Exercise goal - Copy the following rows verbatim.

________________________________________

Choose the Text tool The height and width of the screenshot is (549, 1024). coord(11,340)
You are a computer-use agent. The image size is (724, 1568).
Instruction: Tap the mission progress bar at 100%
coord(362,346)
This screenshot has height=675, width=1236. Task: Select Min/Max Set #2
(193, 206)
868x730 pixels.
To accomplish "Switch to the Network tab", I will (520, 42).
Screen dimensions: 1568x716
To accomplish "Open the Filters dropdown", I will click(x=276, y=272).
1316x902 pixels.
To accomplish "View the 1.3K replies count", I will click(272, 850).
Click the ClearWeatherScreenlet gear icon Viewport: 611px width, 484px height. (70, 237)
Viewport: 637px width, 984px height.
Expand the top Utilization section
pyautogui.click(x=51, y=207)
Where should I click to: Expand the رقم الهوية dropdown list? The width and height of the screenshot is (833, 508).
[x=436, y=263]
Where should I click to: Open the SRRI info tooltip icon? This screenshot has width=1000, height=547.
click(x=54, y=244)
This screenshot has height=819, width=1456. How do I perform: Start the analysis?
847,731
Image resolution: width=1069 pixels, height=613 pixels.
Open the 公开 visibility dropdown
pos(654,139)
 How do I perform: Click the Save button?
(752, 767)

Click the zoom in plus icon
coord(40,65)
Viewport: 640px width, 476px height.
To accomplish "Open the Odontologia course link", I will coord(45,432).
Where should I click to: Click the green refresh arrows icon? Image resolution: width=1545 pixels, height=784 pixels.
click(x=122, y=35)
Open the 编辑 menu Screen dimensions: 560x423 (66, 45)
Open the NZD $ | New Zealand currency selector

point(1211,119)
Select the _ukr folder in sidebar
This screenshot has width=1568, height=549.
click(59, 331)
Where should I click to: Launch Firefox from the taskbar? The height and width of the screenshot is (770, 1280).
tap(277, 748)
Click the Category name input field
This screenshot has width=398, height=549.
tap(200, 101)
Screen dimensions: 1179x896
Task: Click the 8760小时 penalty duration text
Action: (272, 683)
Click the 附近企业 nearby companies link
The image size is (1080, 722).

________________________________________

Exercise result -
Choose the Text tool The height and width of the screenshot is (549, 1024). coord(11,340)
You are a computer-use agent. The image size is (724, 1568).
Instruction: Tap the mission progress bar at 100%
coord(362,346)
This screenshot has height=675, width=1236. Task: Select Min/Max Set #2
(193, 206)
868x730 pixels.
To accomplish "Switch to the Network tab", I will (520, 42).
Screen dimensions: 1568x716
To accomplish "Open the Filters dropdown", I will click(x=276, y=272).
1316x902 pixels.
To accomplish "View the 1.3K replies count", I will click(272, 850).
Click the ClearWeatherScreenlet gear icon Viewport: 611px width, 484px height. (70, 237)
Viewport: 637px width, 984px height.
Expand the top Utilization section
pyautogui.click(x=51, y=207)
Where should I click to: Expand the رقم الهوية dropdown list? The width and height of the screenshot is (833, 508).
[x=436, y=263]
Where should I click to: Open the SRRI info tooltip icon? This screenshot has width=1000, height=547.
click(x=54, y=244)
This screenshot has height=819, width=1456. How do I perform: Start the analysis?
847,731
Image resolution: width=1069 pixels, height=613 pixels.
Open the 公开 visibility dropdown
pos(654,139)
 How do I perform: Click the Save button?
(752, 767)

Click the zoom in plus icon
coord(40,65)
Viewport: 640px width, 476px height.
To accomplish "Open the Odontologia course link", I will coord(45,432).
Where should I click to: Click the green refresh arrows icon? Image resolution: width=1545 pixels, height=784 pixels.
click(x=122, y=35)
Open the 编辑 menu Screen dimensions: 560x423 (66, 45)
Open the NZD $ | New Zealand currency selector

point(1211,119)
Select the _ukr folder in sidebar
This screenshot has width=1568, height=549.
click(59, 331)
Where should I click to: Launch Firefox from the taskbar? The height and width of the screenshot is (770, 1280).
tap(277, 748)
Click the Category name input field
This screenshot has width=398, height=549.
tap(200, 101)
Screen dimensions: 1179x896
Task: Click the 8760小时 penalty duration text
Action: (272, 683)
Click the 附近企业 nearby companies link
The image size is (1080, 722).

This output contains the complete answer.